Lethbridge College opens Trades Innovation Centre
September 28, 2017 by On-Site Magazine
TORONTO – A greatly expanded trades and technologies centre opened Sept. 29 at Lethbridge College. At close to 170,000 square feet, the new facility designed by Diamond Schmitt Architects in association with Sahuri + Partners is one of the largest buildings in the southern Alberta city.
The Trades Technologies Renewal and Innovation Project (TTRIP) supports a 50 per cent increase in students, with space and programming for more than 880 additional placements at the College. The expansion organizes new workshops, labs, offices and classrooms around a north-south central spine and adjacent learning commons. “The goal was to bring a cohesive and legible plan that identifies and provides views into the different program areas,” said Michael Leckman, principal, Diamond Schmitt Architects. “Also a priority was to create informal study and gathering space to encourage student encounter and the opportunity to continue learning outside the classroom or workshop setting,”

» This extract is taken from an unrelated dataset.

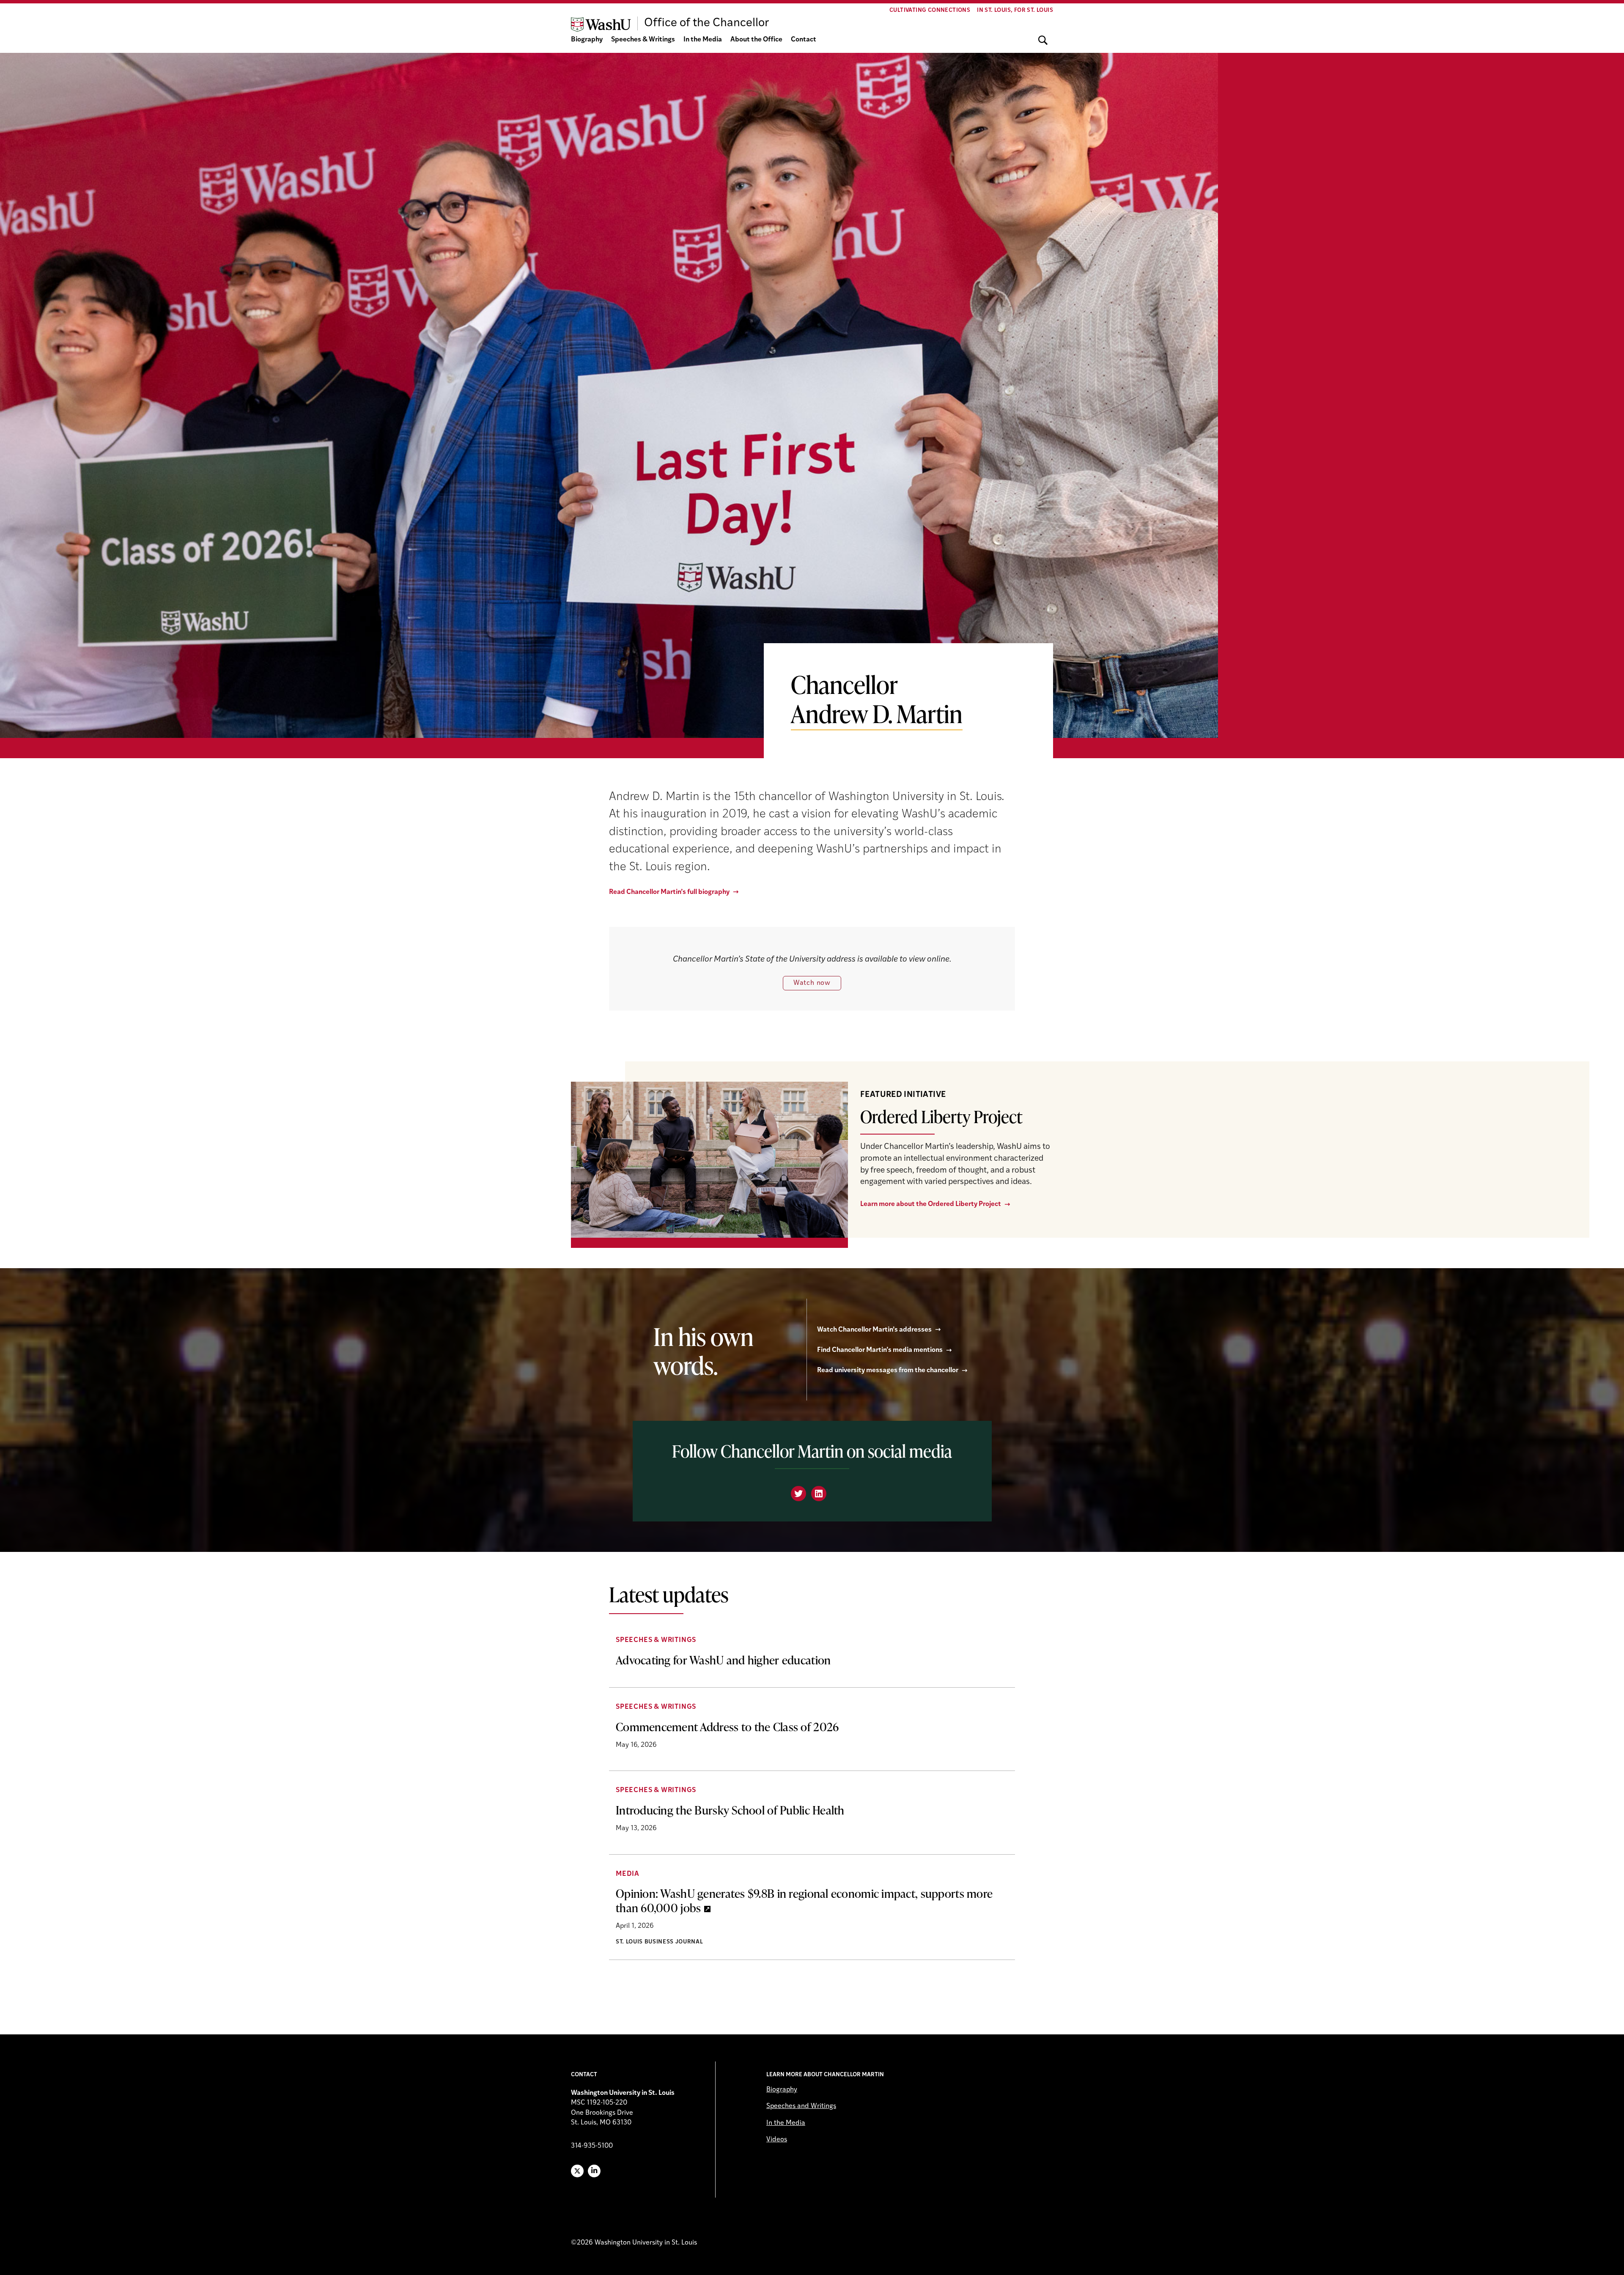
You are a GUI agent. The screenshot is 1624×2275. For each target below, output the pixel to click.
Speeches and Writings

A first phase of the state-of-the-art expansion added large automotive and heavy agriculture equipment bays to the Crooks School of Transportation, which opened in September 2015. The College set a high bar for energy-efficient design with a “net zero utility cost to operate” goal for the new facility, aiming to maintain the energy cost to operate the building at no more than a smaller facility it replaced.
“Energy modeling, user input and process loads were analyzed and a comprehensive array of passive and active sustainable design features were implemented that allowed us to exceed the target,” said Dan Gallivan, associate, Diamond Schmitt, and project architect. “Solar control, efficient glazing and minimizing the area of the building envelope enhanced building performance so that it is now positioned to achieve a high level of LEED certification.”
The swooping roofline is a defining feature of the building and references the region’s gently rolling coulees. A slender column supports an overhang to create a sheltered area at the main entrance. Eighty light tubes embedded in the undulating roof in addition to clerestory windows provide a high level of natural light to the large program areas.
The facility is designed to be a learning tool. A variety of building techniques and materials such as structural concrete and steel, glulam timbers, masonry and curtain wall glazing allow instructors to demonstrate construction methods and performance.
“The building itself is beautiful and has already become a showcase piece on campus, but the practical applications and technological benefits that it will provide to students is the most exciting part of this project,” said Dr. Paula Burns, Lethbridge College president and CEO.